Current total no. of craftspeople  6-10? (in two businesses)

 

History

Ladder makingUntil the 1960s wooden ladders were widely manufactured in the UK. With the introduction of aluminium ladders the wooden ladder trade declined. There was still demand for the wooden type, but it was cheaper for customers to purchase on the second hand market – a supply that was plentiful with so many users converting to aluminium.

Today, Network Rail and many UK electricity companies will only use timber ladders as no other material does the job, ensuring that there is a market. Timber is non-conductive and is nicer to user in adverse weather than glassfibre (also non-conductive), and timber ladders are more economic because they can be easily repaired (rather than having to be replaced).

 

Techniques

Films showing the process of making a wooden ladder, along with technical drawings, can be found on the Heritage Crafts Association’s Wooden Ladder Making project website.

 

Local forms

 

Sub-crafts

 

Issues affecting the viability of the craft

There is a strong and stable market for timber ladders. Network Rail and many UK electricity companies will only use timber ladders as no other material does the job, ensuring that there is a market. Timber is non-conductive and is nicer to user in adverse weather than glassfibre (also non-conductive), and timber ladders are more economic because they can be easily repaired (rather than having to be replaced).

 

Support organisations

 

Craftspeople currently known

  • A. Bratt & Son Ltd. – founded in 1895. Make timber steps, ladders and platforms (as well as glassfibre, aluminium and steel ladders). Make timber ladders for the electricity industry and for fruit picking, as well as specialist ladders for bespoke commissions. Have 12 people in the factory, 3-4 of whom specialise in timber ladders, and one trainee. Make timber ladders to British Standard kitemarks.
  • LFI – based in Gloucestershire. Make some timber ladders, as well as aluminium and steel ladders.
  • Stanley Clark – based in Northampton. Now retired. As part of a Heritage Crafts Association training programme, Stanley passed on his skills in a workshop and there are now several people with the basic skills to make bespoke wooden ladders completely by hand.

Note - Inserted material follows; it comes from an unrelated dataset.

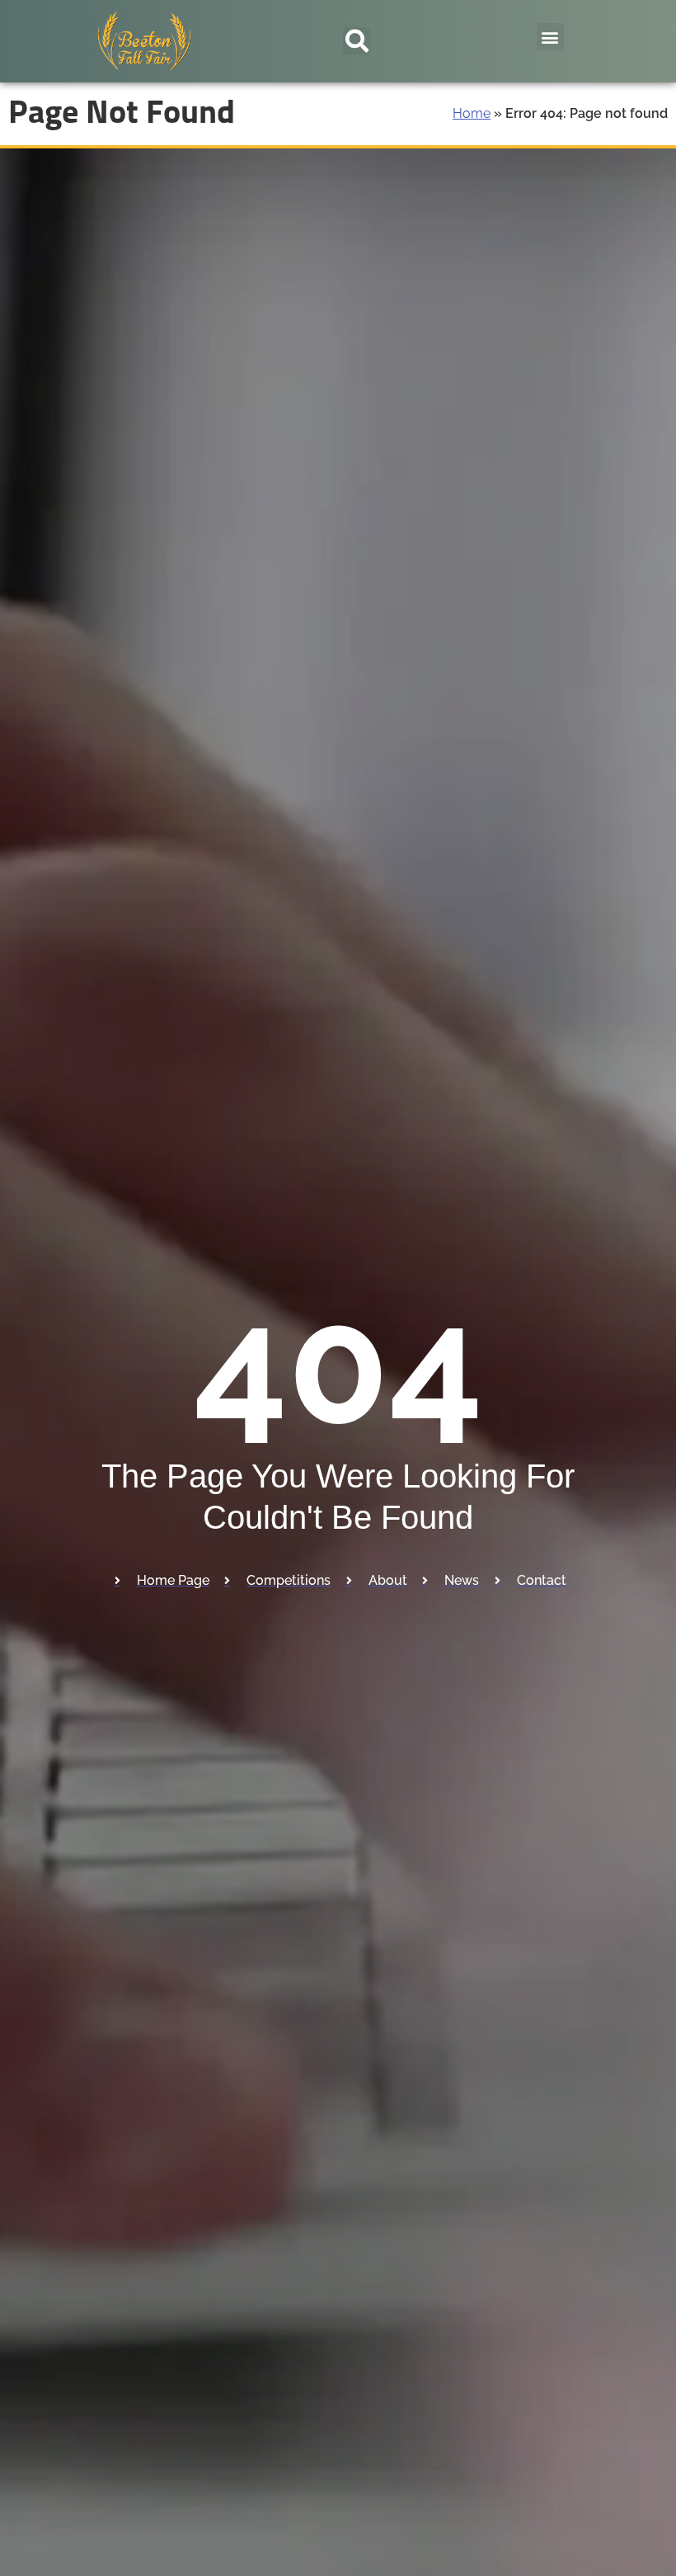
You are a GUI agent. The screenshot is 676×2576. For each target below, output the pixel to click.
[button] (356, 40)
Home (472, 113)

It is believed that there are also one or two companies who repair timber ladders.

 

Other information

Number of trainees: A. Bratt & Son Ltd. have one trainee who will learn all aspects of the ladder making trade (including timber, glassfibre, aluminium and steel). In 2014, 10 experienced woodworkers took part in a workshop to make a wooden ladder with Stanley Clark, a retired timber ladder maker which was recorded. While this was only a short course, the basic skills have been transferred.